Configurable processors can implement many compute oriented functions FPGAs can address but with some distinct advantages. I talked to Bob Beachler, vice president of marketing, operations, and system design at Stretch Inc. about their innovative approach to software configurability.
This approach operates at a higher level than traditional FPGA methodologies and allows pure software engineers the capability to create custom solutions without the need to get into the details of the hardware.
Customize your processor, not your logic gates
Bob started out our discussion by stating that Stretch is a microprocessor company that puts programmable fabric inside the processor. This may seem like a subtle difference between the host of FPGA companies that are now putting processors on FPGAs, but it is an important one.
The design methodology Stretch employs targets high-level C/C++ code and not gates like traditional FPGA-based implementations. In the Stretch model the C/C++ code runs on the processor just link any other processor-based implementation. Stretch uses an extensible processor architecture however that provides a variety of software acceleration options to the programmer (or the optimizing compiler).
As illustrated in Figure 1 below , the Stretch S6 device has a variety of high-speed interfaces optimized for supporting audio, video, and wireless applications including a DDR2 controller, 10/100/1000 Ethernet MAC, PCIe, I2C, and support for a wide variety of video and audio interface standards.

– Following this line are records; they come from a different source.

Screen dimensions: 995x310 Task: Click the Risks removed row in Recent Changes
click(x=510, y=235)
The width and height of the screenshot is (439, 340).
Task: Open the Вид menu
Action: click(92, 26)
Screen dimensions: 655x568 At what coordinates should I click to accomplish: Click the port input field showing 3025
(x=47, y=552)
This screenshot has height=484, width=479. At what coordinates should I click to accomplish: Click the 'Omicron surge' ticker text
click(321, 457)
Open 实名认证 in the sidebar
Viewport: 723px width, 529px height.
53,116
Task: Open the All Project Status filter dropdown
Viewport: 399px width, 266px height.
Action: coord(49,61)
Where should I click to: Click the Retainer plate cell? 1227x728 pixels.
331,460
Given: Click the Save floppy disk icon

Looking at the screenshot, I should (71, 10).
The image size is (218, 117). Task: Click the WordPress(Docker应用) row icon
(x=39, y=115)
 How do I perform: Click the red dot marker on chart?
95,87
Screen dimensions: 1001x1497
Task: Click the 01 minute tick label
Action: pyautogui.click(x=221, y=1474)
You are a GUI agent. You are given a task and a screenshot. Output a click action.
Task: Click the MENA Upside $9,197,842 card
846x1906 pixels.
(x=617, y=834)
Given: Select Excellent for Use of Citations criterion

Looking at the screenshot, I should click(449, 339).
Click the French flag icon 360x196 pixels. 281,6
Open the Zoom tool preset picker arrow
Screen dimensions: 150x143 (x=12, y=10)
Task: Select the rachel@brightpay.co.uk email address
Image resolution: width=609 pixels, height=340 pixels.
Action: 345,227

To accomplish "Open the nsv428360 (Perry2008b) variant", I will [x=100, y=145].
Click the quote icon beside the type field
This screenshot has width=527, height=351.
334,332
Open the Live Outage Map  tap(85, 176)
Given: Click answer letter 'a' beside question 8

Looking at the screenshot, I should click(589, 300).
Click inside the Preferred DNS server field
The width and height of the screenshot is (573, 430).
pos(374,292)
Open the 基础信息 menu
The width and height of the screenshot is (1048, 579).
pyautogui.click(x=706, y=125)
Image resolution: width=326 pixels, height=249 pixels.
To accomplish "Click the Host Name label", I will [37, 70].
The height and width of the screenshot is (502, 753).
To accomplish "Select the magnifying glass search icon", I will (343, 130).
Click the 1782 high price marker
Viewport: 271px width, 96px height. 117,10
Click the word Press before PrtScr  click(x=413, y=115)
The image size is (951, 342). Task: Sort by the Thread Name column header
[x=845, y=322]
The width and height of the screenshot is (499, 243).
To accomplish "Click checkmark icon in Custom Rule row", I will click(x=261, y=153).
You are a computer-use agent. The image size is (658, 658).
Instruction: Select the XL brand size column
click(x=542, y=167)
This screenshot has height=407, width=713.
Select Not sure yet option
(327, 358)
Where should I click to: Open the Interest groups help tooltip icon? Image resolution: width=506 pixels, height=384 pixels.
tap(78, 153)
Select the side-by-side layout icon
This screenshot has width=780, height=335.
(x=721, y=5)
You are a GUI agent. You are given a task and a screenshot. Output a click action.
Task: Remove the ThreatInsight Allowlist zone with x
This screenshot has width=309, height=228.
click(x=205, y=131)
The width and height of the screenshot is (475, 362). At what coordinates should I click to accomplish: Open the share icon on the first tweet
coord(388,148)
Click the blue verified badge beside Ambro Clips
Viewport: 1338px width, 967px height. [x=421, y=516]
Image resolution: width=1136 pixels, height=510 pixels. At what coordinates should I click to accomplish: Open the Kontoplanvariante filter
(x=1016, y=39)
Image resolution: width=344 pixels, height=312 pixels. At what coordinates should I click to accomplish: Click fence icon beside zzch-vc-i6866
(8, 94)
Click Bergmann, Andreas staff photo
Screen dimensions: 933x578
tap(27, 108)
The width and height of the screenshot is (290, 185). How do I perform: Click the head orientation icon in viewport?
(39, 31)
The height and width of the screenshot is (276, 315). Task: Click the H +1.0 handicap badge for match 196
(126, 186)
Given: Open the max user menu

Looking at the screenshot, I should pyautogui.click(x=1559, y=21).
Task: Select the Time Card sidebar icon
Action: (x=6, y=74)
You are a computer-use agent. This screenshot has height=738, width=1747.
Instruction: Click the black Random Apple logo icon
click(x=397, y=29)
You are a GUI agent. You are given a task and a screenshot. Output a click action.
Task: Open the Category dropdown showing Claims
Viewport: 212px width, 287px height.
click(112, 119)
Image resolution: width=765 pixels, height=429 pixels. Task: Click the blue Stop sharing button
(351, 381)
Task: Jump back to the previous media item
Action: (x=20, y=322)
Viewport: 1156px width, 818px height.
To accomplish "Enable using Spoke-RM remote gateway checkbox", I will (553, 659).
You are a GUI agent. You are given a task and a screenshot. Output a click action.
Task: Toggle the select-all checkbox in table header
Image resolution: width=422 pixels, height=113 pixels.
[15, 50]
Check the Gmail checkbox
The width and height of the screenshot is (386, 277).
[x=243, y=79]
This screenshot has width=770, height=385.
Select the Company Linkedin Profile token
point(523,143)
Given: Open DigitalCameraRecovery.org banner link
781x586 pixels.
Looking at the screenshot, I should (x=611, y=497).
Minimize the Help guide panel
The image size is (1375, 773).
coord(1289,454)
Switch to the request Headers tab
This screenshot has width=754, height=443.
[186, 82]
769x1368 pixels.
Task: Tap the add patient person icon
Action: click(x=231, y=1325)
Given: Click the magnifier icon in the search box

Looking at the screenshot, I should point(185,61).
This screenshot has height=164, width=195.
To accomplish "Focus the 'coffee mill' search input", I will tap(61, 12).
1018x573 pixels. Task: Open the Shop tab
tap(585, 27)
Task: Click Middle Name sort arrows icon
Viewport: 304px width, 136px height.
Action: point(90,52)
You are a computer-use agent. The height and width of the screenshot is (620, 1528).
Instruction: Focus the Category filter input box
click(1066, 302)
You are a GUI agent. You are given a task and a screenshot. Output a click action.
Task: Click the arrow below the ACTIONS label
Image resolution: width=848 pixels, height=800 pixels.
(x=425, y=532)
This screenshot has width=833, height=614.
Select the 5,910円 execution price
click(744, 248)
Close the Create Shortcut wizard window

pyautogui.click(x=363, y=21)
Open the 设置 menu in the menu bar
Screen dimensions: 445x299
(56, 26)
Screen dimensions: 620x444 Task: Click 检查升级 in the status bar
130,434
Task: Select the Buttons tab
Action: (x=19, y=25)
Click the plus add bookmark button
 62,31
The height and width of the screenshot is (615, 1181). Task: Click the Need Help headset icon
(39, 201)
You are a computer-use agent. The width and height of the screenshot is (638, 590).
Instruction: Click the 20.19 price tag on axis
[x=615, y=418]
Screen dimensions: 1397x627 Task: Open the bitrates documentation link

The Software configurable processor (SCP) implements the computing oriented functions. An Xtensa LX Very Long Instruction Word (VLIW) processor core can run standard C/C++ code similar to traditional processors but it also offers the ability to add hardware acceleration via customized instructions that can “hook” directly into the application C/C++ code.
The Programmable Accelerator functions are defined for the market segment a Stretch device family is optimized for — in the case of the S6000 Family these are audio, video and wireless markets.